=== Information shown ===

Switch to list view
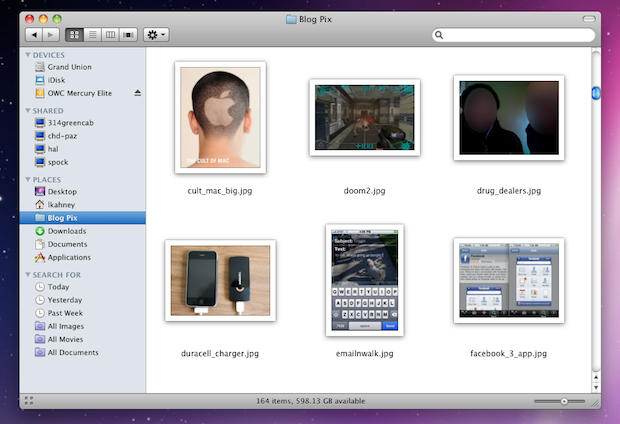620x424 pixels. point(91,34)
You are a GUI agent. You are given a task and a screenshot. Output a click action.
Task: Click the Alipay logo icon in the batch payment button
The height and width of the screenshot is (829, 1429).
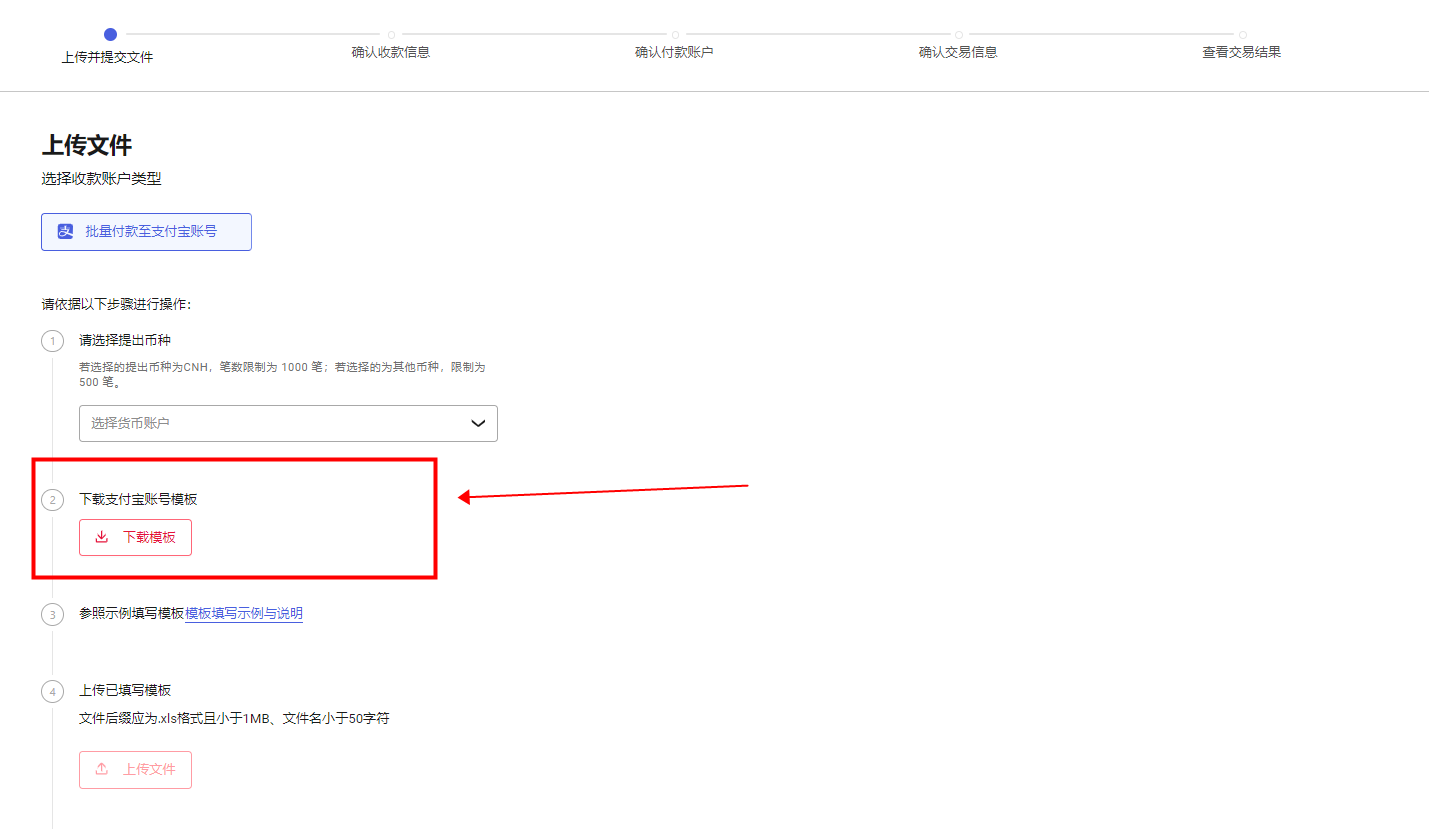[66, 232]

===
=== Information shown ===

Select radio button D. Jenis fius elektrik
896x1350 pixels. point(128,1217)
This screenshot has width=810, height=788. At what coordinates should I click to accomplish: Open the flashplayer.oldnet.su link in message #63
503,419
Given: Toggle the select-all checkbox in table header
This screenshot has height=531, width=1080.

===

▸ Exercise aim
Look above for the line with "Given: Toggle the" and the line with "This screenshot has height=531, width=1080.". Retype those two lines and every line between them exactly, adding nothing.

▸ Task solution
Given: Toggle the select-all checkbox in table header
This screenshot has height=531, width=1080.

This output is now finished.